Scritto da © ferdigiordano - Gio, 01/03/2012 - 15:05
Che mi dite del caos? Ancora esprime la storia, credo.
Tutte le circoscrizioni che ebbero un momento
di gloria, stanno a pezzi sui residenti. La storia è
in macerie; mostra le ossa, pulisce continuamente
il periostio del pensiero, si innesta
con la parola senza uscita: chi vi entra, lì resta.

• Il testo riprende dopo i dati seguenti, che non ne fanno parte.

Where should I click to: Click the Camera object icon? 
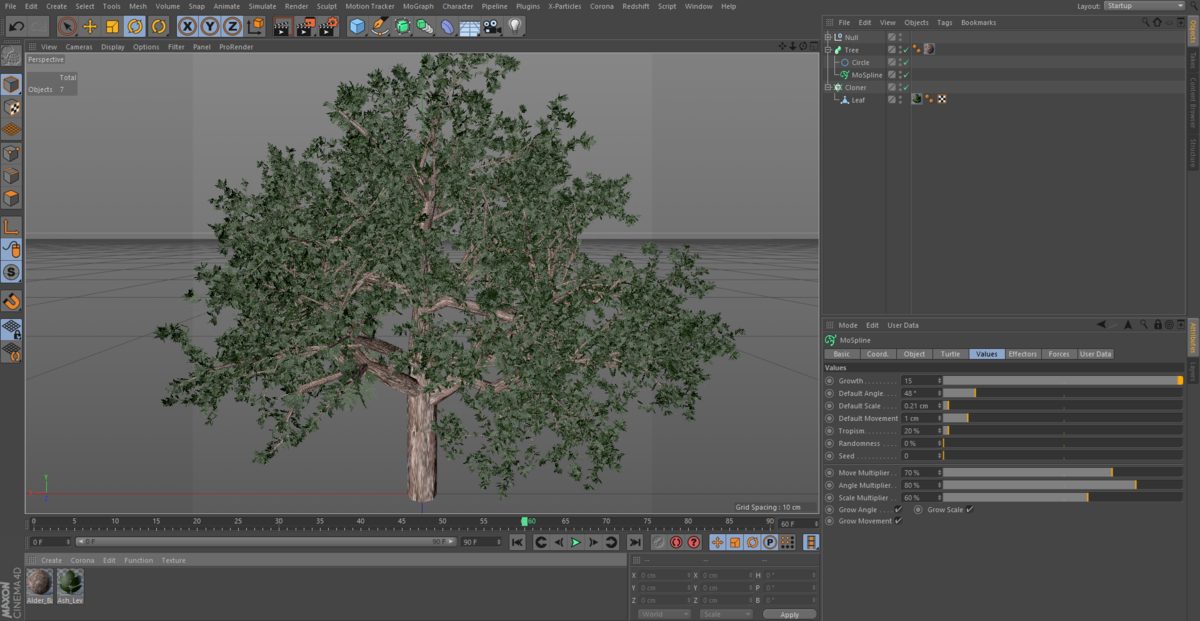pos(492,26)
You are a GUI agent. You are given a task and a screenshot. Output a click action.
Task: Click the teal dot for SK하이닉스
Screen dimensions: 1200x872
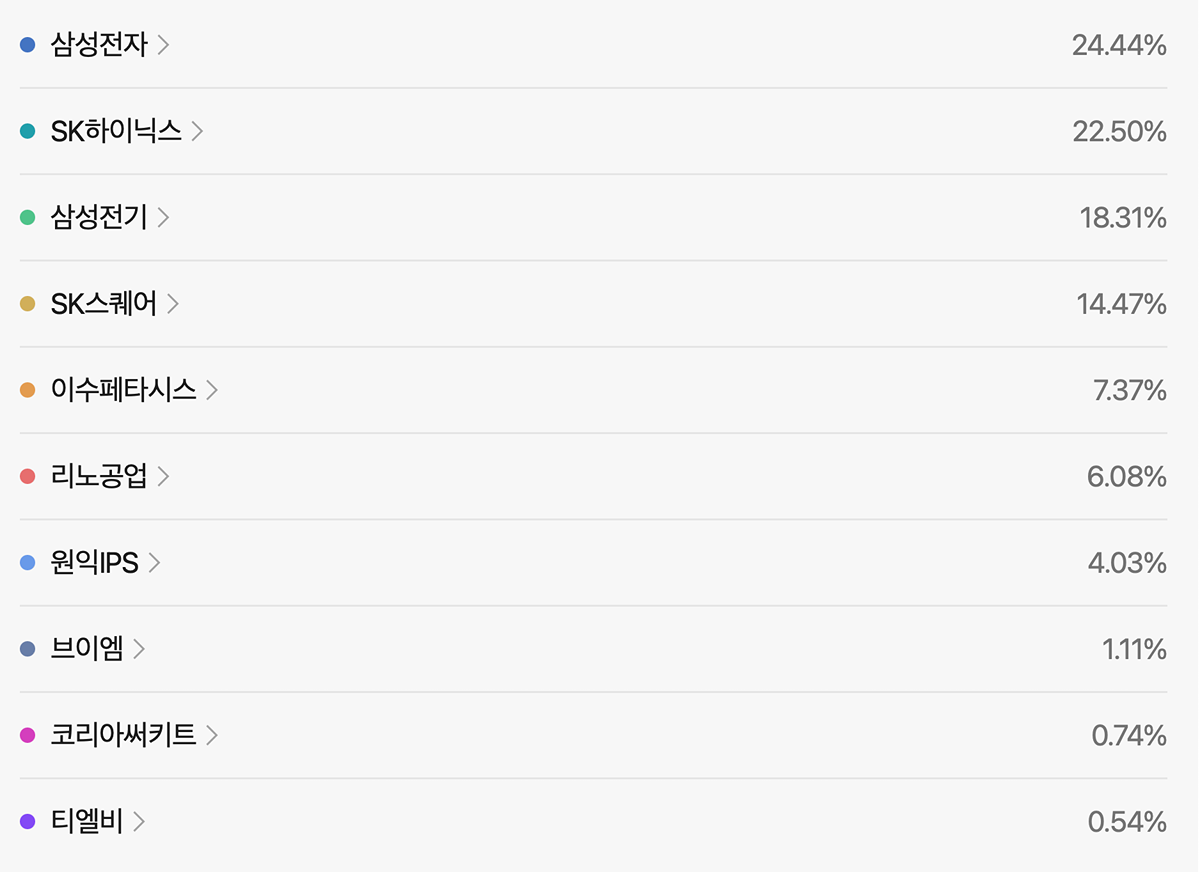28,131
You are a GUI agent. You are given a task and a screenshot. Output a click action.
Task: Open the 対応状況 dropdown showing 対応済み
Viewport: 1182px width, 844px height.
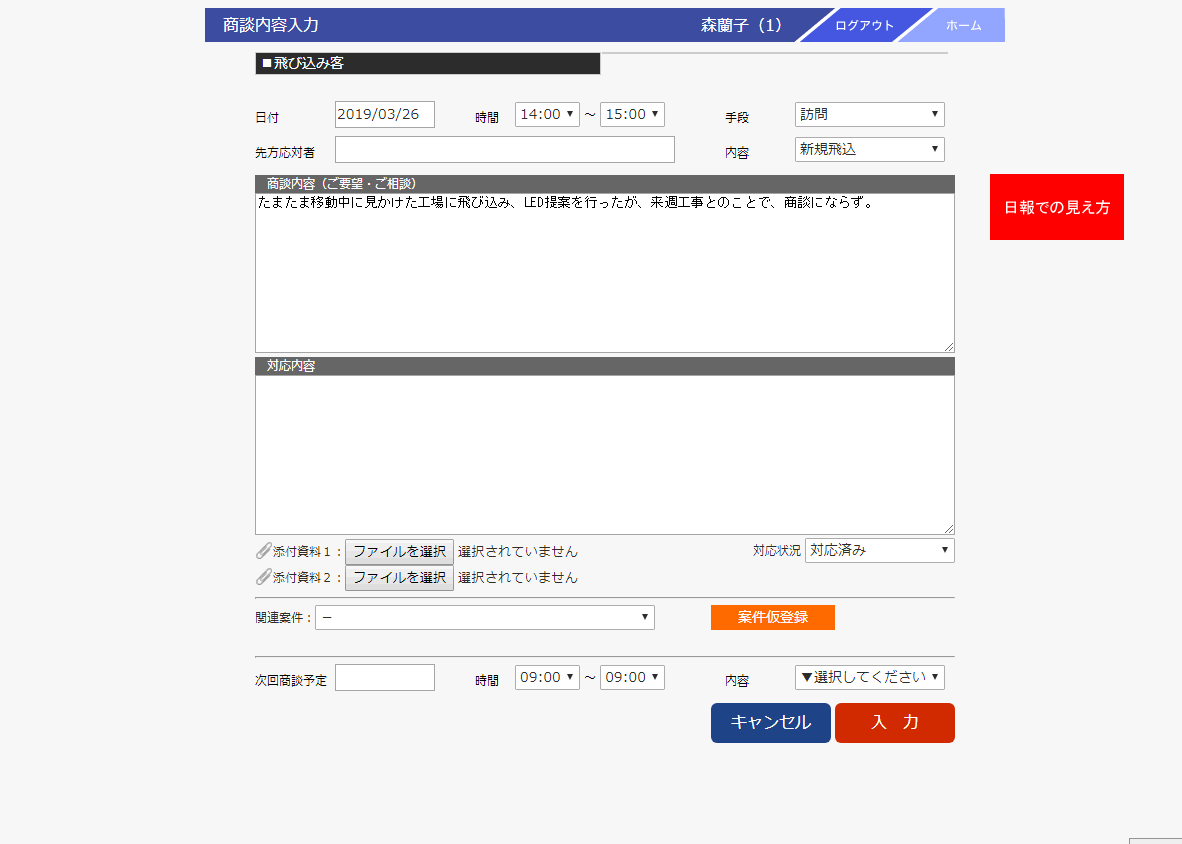[x=879, y=551]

Io incespico sempre all’ingresso per una zoppia
di conoscenza. Non ho l’attrezzatura, mi arrangio
col ph della saliva. Sono una lumaca, schiumo e scivolo.
Sarà che l’angelo del sapere sempre cammina
per diffondere pagine piene e non
mi ha raggiunto. Manca
chiarezza per le vere intenzioni dei testi, prima
che l’angelo nascesse, si diede precedenza al fuoco.
Affermo che, nella nebbia, la sottigliezza
dell’erba è un lusso. Come acqua fa resistenza. Ce n’è di più,
ed avanza. E’ tutta dispersa. Si distribuisce
solo se è leggera. Non si distingue
che la bocca umida della condensa. Un fazzoletto
d’aria per la fredda alba nella brughiera, che bacia
sul dorso come un panettiere. Poi riposa e lievita, finchè il
destriero dell’angelo non lascia cadere un crine
di sapienza. Non ha fatto di meglio, col mondo:
deciso a caso dove poggiare le cose e null’altro le regge.
Caos e caso, detengono il diritto alle stesse lettere
mischiate appena. La confusione immette allegria
nella fisica dell’universo. La storia la fissa.